De son côté, Israël n’a pas ménagé ses efforts pour s’introduire en Afrique en développant ses liens diplomatiques, économiques et sécuritaires avec pour conséquence l’acceptation par l’Union africaine, le 23 juillet 2021, d’Israël en tant qu’État observateur. L’Algérie, l’Afrique du Sud et le Nigéria avaient tout fait pour faire capoter cette décision.
La volonté de l’Iran de consolider son terrain de chasse en Afrique a été confirmée par le nouveau président iranien Ebrahim Raïssi qui vient de déclarer : « Dans le nouveau gouvernement iranien, toutes nos capacités seront consacrées à l’approfondissement de la coopération avec les pays africains». Il s’agit d’une nouvelle stratégie iranienne. Le nouveau ministre iranien des Affaires étrangères, Hossein Amir-Abdollahian, étroitement lié aux Gardiens de la révolution, aura pour rôle de soutenir les activités de l’Iran en Afrique et au Moyen-Orient. L’Iran axera dorénavant ses activités anti-israéliennes en Afrique.
Il est fort probable qu’Israël sera amené à développer ses propres activités de renseignements en Afrique mais en fera profiter certains amis africains qui veulent contrer la capacité de nuisance de l’Iran en Afrique.
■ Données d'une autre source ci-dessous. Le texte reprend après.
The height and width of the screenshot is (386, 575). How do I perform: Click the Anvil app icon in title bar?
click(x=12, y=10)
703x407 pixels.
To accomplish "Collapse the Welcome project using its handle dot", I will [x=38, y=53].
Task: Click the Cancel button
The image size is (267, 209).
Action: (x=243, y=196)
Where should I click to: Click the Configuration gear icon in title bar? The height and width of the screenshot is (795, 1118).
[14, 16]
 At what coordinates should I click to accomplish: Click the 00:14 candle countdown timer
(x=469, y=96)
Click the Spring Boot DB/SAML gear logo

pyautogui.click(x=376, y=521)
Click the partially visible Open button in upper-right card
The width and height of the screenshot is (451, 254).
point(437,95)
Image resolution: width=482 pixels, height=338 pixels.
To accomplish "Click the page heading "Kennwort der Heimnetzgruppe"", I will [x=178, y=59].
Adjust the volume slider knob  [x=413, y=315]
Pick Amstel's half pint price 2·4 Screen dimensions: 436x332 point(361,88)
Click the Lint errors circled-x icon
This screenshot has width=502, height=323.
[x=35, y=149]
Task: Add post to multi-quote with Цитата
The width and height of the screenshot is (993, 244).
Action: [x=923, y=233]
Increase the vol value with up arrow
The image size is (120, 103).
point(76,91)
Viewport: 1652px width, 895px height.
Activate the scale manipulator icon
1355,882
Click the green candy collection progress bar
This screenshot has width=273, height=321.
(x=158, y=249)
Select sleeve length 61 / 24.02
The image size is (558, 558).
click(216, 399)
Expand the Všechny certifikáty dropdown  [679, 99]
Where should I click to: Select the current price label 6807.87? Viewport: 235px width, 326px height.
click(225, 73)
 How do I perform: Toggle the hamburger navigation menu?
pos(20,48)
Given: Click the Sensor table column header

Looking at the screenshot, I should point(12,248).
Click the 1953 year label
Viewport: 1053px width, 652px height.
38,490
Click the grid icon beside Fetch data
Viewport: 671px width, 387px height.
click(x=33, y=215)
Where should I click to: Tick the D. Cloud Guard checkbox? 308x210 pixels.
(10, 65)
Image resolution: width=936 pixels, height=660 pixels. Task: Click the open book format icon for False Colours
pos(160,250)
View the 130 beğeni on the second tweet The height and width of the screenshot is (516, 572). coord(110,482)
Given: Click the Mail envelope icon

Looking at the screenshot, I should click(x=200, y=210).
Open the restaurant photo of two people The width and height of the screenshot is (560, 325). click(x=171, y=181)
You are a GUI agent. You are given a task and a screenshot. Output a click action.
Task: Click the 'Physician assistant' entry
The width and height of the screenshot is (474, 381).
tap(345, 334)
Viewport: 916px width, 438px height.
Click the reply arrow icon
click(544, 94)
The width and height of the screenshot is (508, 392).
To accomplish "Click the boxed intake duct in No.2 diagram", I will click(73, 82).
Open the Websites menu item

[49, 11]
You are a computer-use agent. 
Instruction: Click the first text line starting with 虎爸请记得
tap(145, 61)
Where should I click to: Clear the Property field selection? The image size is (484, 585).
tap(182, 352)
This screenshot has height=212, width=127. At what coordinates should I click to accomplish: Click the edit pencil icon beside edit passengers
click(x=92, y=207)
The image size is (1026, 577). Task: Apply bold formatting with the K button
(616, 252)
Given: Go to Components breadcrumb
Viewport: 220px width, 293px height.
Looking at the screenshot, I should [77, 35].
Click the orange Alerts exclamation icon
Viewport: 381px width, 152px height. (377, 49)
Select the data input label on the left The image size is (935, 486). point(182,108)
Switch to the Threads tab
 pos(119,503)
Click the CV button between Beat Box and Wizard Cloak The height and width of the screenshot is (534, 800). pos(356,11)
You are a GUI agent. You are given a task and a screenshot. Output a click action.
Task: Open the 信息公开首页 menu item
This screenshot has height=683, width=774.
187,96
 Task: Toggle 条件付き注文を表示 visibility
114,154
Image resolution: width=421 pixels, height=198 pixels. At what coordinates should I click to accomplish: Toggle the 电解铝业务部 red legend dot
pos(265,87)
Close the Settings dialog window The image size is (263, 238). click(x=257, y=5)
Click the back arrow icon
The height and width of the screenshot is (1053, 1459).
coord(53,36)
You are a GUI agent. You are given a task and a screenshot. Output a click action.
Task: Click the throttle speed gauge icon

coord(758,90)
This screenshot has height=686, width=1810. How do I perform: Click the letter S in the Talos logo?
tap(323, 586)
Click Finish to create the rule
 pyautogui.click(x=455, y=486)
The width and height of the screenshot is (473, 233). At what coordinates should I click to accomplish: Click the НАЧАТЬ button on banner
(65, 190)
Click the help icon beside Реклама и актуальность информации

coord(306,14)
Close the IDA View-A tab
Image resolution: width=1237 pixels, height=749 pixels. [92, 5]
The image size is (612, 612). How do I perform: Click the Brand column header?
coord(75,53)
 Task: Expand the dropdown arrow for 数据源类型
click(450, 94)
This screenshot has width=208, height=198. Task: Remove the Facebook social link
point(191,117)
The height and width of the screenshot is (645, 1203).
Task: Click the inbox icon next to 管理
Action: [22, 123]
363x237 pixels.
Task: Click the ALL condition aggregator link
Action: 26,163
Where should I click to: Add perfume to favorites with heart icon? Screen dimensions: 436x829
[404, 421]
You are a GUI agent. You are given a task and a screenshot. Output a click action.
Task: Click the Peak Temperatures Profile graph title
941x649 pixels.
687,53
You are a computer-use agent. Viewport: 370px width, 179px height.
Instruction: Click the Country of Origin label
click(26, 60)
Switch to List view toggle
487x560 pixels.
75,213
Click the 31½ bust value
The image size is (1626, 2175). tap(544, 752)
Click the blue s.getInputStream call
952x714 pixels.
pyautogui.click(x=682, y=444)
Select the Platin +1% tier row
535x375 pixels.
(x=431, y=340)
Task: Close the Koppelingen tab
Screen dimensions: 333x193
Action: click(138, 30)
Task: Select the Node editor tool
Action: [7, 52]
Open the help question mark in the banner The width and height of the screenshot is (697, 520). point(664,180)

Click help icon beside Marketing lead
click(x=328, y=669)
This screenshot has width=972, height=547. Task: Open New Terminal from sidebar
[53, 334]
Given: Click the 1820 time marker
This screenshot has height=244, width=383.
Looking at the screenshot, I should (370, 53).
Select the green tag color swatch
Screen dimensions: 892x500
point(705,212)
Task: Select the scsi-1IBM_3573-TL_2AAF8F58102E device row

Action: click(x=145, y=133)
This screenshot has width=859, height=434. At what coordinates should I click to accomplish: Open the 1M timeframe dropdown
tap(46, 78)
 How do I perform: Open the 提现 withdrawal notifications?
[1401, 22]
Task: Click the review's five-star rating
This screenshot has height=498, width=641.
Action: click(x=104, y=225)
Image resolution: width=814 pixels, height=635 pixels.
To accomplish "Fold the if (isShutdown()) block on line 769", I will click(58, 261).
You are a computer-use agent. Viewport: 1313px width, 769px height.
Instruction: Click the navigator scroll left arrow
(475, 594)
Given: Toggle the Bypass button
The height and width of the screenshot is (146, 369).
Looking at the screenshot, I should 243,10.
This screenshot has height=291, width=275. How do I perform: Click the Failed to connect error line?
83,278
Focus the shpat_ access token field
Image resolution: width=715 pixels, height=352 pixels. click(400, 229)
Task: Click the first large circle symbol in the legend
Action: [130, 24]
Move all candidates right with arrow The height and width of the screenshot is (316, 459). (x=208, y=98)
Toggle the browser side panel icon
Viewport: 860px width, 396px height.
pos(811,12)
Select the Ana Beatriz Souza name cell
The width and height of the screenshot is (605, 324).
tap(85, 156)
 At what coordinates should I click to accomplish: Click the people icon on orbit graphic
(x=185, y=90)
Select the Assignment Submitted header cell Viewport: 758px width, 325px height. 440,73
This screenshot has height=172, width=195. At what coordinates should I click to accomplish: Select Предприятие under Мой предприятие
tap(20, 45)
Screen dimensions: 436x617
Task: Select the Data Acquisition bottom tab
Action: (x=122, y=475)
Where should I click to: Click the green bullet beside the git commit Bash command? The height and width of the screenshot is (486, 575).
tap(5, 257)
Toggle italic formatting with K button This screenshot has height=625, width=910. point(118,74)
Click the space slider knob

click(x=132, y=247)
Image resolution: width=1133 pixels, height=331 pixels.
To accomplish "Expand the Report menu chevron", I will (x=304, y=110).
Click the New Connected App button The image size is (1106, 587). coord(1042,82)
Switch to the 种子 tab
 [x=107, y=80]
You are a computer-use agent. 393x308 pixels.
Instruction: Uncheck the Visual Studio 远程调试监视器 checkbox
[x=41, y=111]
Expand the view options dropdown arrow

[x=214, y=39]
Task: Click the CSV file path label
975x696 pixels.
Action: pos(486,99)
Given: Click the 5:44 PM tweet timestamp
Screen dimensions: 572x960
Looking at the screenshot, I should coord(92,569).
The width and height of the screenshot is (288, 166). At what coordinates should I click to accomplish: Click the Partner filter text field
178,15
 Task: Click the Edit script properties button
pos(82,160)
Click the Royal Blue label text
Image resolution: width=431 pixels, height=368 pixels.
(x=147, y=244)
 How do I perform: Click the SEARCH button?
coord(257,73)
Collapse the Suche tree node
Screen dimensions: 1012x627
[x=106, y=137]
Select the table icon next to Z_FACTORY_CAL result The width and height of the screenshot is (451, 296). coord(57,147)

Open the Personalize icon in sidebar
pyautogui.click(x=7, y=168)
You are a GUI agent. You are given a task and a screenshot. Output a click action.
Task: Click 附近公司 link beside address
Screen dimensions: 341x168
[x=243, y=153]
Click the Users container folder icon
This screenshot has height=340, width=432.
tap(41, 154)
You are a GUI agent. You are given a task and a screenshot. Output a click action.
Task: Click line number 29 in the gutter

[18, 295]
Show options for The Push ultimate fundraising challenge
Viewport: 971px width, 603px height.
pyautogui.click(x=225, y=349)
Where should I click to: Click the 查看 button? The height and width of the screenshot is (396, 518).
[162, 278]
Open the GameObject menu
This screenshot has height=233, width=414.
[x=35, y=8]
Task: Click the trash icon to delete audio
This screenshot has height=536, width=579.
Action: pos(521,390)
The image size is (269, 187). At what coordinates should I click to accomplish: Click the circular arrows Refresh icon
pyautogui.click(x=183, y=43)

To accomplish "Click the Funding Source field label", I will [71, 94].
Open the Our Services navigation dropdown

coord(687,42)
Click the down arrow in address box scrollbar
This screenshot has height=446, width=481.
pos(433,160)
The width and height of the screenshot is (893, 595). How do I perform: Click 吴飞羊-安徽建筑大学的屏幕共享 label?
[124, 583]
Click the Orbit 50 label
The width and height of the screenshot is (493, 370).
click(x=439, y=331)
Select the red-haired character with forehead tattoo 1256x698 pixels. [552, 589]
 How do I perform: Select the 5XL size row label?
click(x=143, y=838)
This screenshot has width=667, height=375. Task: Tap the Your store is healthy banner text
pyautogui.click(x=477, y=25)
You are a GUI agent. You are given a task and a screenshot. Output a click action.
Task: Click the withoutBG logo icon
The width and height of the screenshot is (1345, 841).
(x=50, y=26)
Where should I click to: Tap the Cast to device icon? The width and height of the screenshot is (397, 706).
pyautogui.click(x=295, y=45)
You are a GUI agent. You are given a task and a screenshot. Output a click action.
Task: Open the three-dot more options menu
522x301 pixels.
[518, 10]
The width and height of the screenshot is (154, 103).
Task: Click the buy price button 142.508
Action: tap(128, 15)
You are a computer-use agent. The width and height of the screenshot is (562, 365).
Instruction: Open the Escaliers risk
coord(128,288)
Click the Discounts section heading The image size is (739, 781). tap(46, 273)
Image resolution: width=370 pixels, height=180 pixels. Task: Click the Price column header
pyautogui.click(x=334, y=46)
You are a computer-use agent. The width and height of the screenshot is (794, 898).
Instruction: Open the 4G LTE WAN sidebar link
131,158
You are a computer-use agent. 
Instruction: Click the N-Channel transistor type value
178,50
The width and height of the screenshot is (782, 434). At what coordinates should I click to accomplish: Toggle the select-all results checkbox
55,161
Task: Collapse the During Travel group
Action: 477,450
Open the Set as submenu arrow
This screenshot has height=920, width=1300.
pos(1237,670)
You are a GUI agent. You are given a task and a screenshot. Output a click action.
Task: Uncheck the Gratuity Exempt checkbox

Israël cherchera à identifier les cellules terroristes fomentées par l’Iran et l’infrastructure idéologique iranienne opérant en Afrique. L’Iran s’est en effet implanté dans les universités, dans les mosquées et plusieurs centres religieux. Cela passe aussi par la révélation des actifs de l’Iran et du Hezbollah en Afrique.
La récente rupture diplomatique entre le Maroc et l’Algérie n’est pas uniquement un problème local. Elle exprime la confrontation diplomatique entre Israël et l’Iran en Afrique avec bien sûr des retombées militaires.